Since PDF of EMG data has a direct relationship with peripheral and neural information conveyed by the signal during any muscle activity39,40, KS test was used to compare the PDFs of both original and estimated muscle activation patterns9. Occurrence of agreement of the PDFs was more than 80% for three, four, and five included muscle combinations when three, four, and five muscle synergies were extracted, respectively (Fig. 3b). Additionally, muscle groups of six and seven included muscles could estimate the rest of the muscle activation patterns with more than 75% occurrence of agreement when six or more muscle synergies were extracted. The maximum dissimilarity of PDF between the original and estimated muscle activation patterns ranged 0.15–0.2 across all included muscle combinations and muscle synergies (Fig. 3b). Overall, the KS test results followed a similar trend to VAF results; however, deterioration of estimation performance was more apparent in the KS test result (Fig. 3b) when more muscles were added in the included muscle combinations. For example, extracting three synergies from three and four muscle combinations produced better VAF and KS test results than those results when more synergies were extracted from larger groups of muscles (Table 2). The reason might be the simplified motor complexity in children with cerebral palsy that requires fewer lower limb muscles to coordinate during a walking3. Therefore, information was best preserved in the excluded muscles using a small number of included muscles when fewer muscle synergies were extracted.

This study has some limitations. We assessed all combinations of included muscles within a set of EMG collected from 10 major lower limb muscles from a single leg in six participants with CP. To generalise results, future studies should aim to reproduce our findings using a larger cohort. Large databases3,34 of EMG from children with CP do exist; however, limited muscles sites are available. Therefore, these databases could not be used to further validate our proposed method. Although the proposed method requires EMG data from TD children measured beforehand, the EMG data only needs to be available in a database and does not need to be collected on sites.
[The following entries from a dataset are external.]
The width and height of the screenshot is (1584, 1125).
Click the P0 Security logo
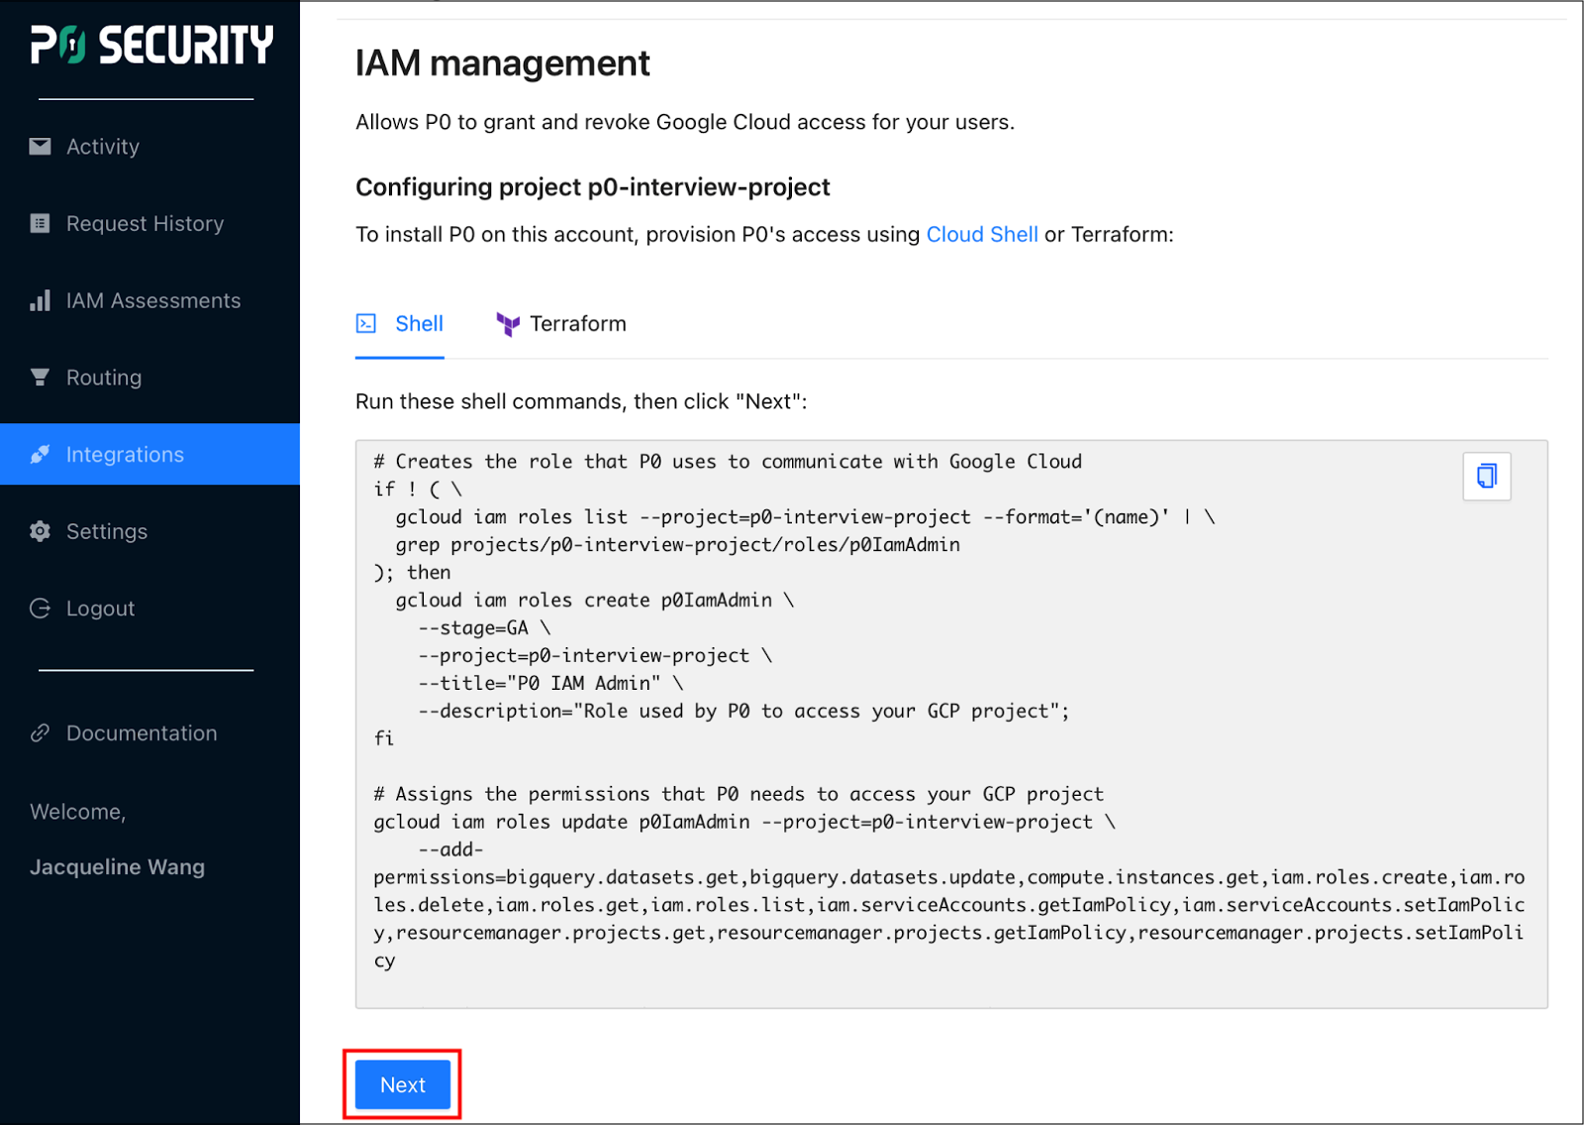point(151,46)
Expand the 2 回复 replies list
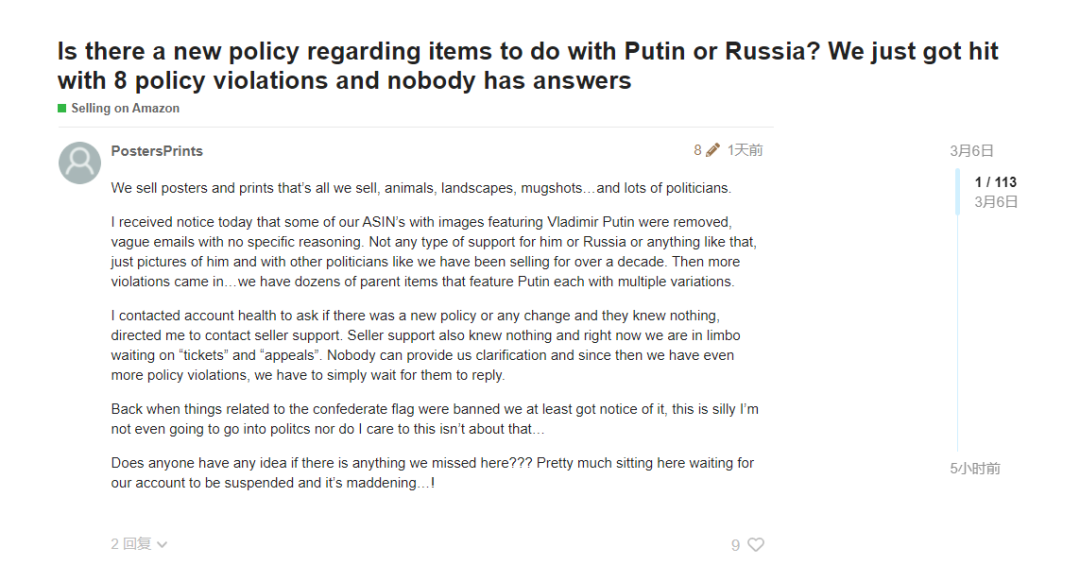 tap(131, 544)
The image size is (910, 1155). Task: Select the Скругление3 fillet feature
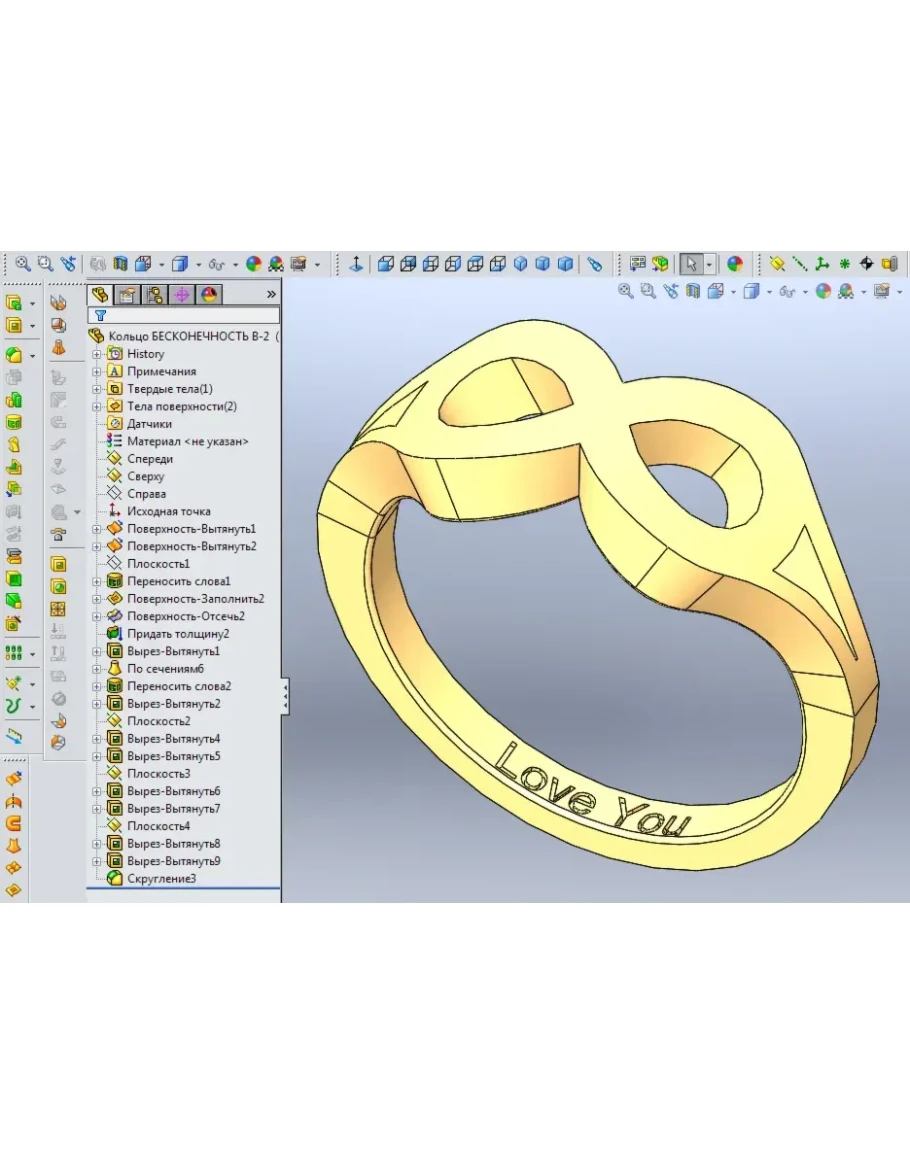[x=161, y=878]
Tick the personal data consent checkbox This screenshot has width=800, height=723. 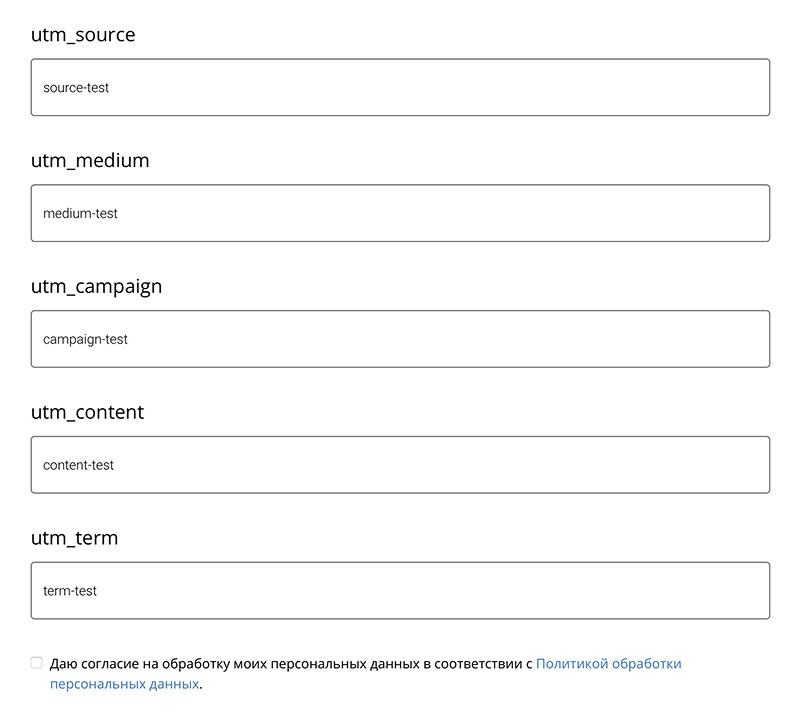[x=36, y=663]
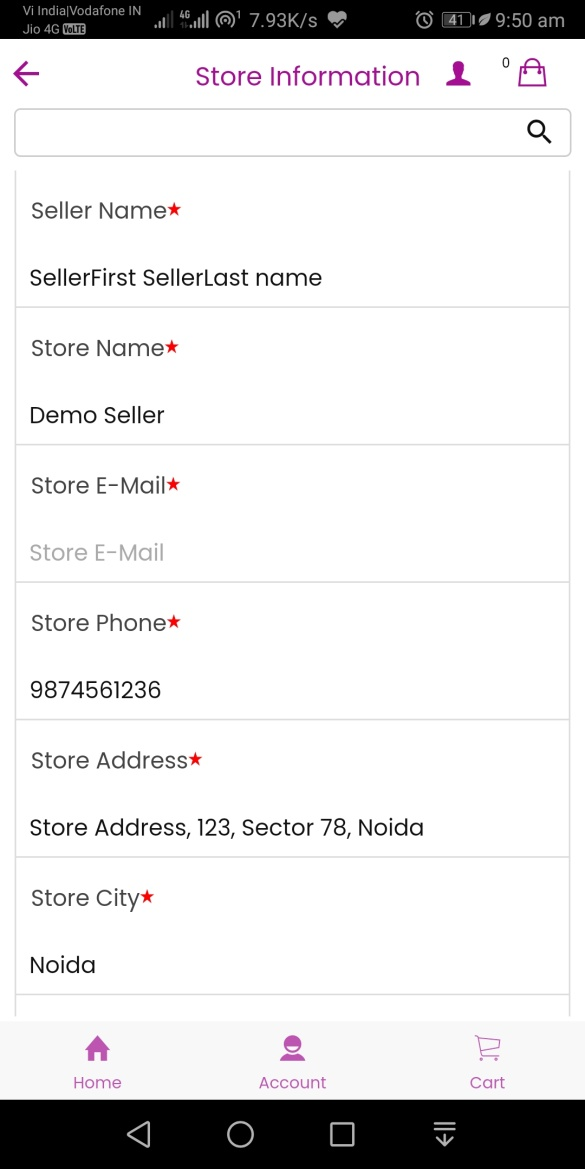Tap the cart item count badge
The image size is (585, 1169).
tap(505, 63)
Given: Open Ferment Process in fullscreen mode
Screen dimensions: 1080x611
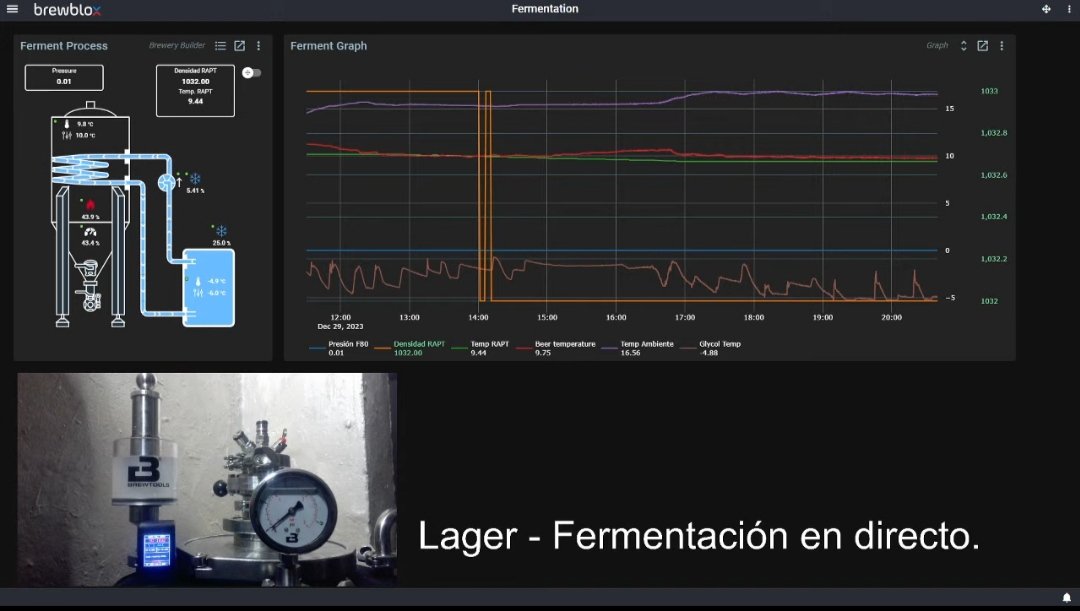Looking at the screenshot, I should coord(240,46).
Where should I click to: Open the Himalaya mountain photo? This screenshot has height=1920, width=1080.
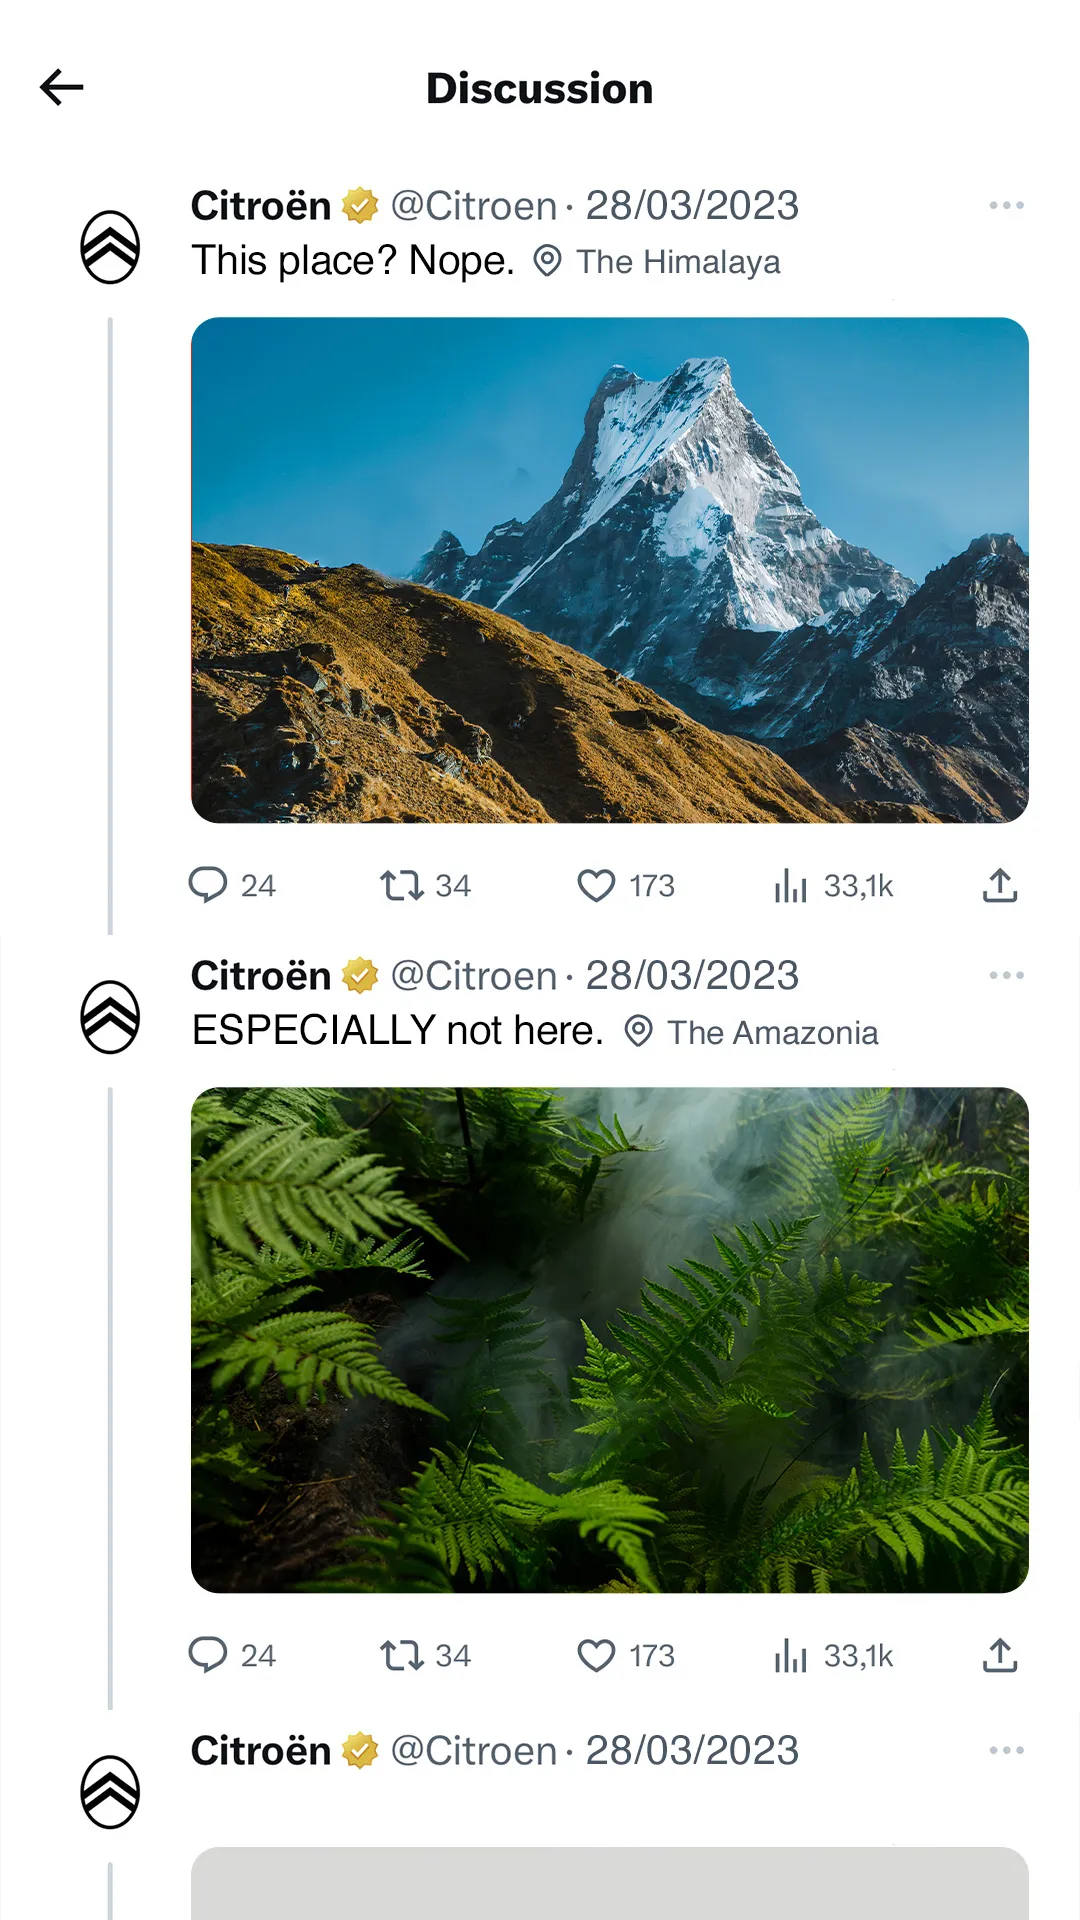point(610,570)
Furthermore, it remains unclear whether the proposed muscle synergy extrapolation method based on non-negative matrix factorisation is sufficiently sensitive to capture spasticity provoked EMG activations commonly used to inform clinical decision making in children with CP41. Although recent study42 found synergy extrapolation method promising, it is yet to explore how neuromusculoskeletal model would perform when synergies extracted from two groups of population (healthy and impaired) are combined and used as input. Future use of the proposed synergy extrapolation method could be combined with neuromusculoskeletal models to predict internal biomechanics in children with CP. However, it remains unclear, and warrants further study, whether the fidelity of reconstructed muscle activation patterns would be sufficient to obtain modelled estimates with comparable accuracy to standard EMG-informed approaches.

Conclusions

Our muscle synergy extrapolation method accurately estimated muscle activation patterns of unmeasured muscles in individuals with CP when EMG data from only few muscles in children with CP and other muscles in TD children were available. At least one muscle from the quadriceps, hamstring and calf groups should be experimentally measured to obtain adequate estimation of unmeasured lower limbs muscles. Although evaluated by estimating activation patterns of unmeasured muscles in children with CP, the proposed muscle synergy extrapolation method could strongly support applications where collecting large volume of EMG recording is challenging. More importantly our proposed method indicates that creating a substantially large database of the EMGs collected from typically developing children (which is easier to do) would facilitate estimation of muscle activation patterns of children with CP on demand in clinical settings.